David Platz (January 13, 1929 - May 20, 1994) was a German-born British music publisher and music business executive who established and led Essex Music, one of the major independent music publishing companies of the 1960s and 1970s. He also set up the Fly and Cube record labels.

==Biography==
He was born in Hanover, Germany, and was sent to London, England, with his sister at the age of 10 to escape the Nazi persecution of the Jews. He lived in Neasden with guardians, and after leaving school began work as a messenger in Southern Music, a music publishing business in Denmark Street, Soho. He rose to become the manager of a section specializing in Latin American recordings, before leaving in 1955 to run Essex Music, Ltd., a British firm founded by American music publisher Howie Richmond.
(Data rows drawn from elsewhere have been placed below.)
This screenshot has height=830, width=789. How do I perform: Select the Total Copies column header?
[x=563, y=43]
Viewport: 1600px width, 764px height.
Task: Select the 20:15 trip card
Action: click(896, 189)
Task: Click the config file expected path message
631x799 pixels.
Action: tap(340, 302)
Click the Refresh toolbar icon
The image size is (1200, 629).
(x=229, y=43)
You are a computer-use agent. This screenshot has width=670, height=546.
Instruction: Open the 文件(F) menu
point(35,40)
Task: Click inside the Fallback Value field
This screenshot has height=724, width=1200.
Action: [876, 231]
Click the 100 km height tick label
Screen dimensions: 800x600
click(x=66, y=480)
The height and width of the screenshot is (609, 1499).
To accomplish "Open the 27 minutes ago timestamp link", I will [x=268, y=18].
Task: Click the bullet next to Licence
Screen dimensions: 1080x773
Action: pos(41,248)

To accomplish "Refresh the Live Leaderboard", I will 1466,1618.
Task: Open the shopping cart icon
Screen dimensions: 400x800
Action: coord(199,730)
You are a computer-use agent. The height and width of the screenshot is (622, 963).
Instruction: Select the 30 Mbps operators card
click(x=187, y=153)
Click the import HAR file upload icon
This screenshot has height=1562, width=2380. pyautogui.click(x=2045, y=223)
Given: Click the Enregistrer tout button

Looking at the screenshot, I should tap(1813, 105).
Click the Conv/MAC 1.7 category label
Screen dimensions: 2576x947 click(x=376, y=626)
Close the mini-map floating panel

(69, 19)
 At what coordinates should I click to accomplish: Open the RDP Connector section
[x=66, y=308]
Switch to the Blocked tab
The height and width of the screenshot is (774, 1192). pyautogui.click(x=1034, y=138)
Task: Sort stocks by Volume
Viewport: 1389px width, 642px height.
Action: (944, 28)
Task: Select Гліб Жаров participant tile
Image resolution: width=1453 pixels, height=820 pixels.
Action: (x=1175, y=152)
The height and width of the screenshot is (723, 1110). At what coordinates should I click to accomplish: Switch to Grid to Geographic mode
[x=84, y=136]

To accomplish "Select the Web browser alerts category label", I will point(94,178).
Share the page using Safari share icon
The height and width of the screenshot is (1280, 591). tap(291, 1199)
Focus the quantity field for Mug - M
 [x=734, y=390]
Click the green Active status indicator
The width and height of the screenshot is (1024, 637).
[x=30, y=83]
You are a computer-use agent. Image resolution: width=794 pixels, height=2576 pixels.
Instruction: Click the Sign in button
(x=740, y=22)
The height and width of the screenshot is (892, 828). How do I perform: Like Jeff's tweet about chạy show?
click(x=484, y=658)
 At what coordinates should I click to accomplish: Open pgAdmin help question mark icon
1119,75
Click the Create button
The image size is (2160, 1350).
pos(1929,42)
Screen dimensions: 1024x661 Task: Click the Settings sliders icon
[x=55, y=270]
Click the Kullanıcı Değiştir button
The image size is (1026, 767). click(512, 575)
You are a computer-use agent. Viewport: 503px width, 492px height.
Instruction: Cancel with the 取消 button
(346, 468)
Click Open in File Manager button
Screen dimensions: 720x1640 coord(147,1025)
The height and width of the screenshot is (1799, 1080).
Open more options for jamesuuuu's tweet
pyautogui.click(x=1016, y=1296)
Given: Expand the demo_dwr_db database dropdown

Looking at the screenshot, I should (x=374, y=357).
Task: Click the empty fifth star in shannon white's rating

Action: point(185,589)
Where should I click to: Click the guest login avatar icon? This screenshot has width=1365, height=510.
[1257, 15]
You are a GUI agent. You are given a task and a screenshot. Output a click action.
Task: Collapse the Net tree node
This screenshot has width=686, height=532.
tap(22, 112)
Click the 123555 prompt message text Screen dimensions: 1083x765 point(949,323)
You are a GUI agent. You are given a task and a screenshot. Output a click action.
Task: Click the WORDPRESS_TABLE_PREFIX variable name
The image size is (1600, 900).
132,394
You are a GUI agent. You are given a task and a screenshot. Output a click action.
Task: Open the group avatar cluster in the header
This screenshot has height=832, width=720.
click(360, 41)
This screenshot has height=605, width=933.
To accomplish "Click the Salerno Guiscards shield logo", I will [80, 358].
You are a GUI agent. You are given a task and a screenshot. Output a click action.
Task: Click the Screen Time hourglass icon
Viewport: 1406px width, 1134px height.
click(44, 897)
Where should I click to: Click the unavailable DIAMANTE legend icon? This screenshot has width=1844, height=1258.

The company quickly became successful, and Platz attracted a wide variety of musicians to use the agency, including the Rolling Stones, the Moody Blues, the Move, Procol Harum, the Who, Johnny Dankworth, Dudley Moore, Lonnie Donegan, David Bowie, and Marc Bolan. For each writer, Platz established a separate division of the company, with the artist maintaining direct involvement in its control. Black Sabbath's first contract had a clause signing over the band's publishing rights "in perpetuity" to Platz (and thereafter to his estate), which Ozzy Osbourne later estimated denied him over £100 million in revenue throughout his life.

He also helped finance and develop stage musicals, including working with Leslie Bricusse and Anthony Newley on Stop the World – I Want to Get Off in 1962 and The Roar of the Greasepaint – The Smell of the Crowd in 1964. Essex Music also worked with record producers and bands, licensing their records to major label subsidiaries such as Deram and Regal Zonophone, before Platz established the Fly label in 1970. The label had commercial success in the UK, notably with T. Rex, before the band left the label and Platz re-launched it in 1972 as Cube Records.

He was removed from this role after shifting the resources of Westminster Music Ltd, a publishing company jointly owned by himself and Richmond, into a company owned wholly by himself. He was ordered to pay back Richmond's interests over a million pounds. During the closing remarks of the trail, the judge declared Platz as "‘not a witness upon whose written or spoken word I could possibly rely without corroborative evidence. Certainly, as compared with Mr Richmond, he fell far short of any acceptable standard of evidence". Richmond's son, who had grown up seeing Platz as a father figure, later described him as a man motivated solely by greed.

Between 1973 and 1986, Platz was the publishing director of the Performing Right Society. He died from motor neurone disease in 1994, at the age of 65.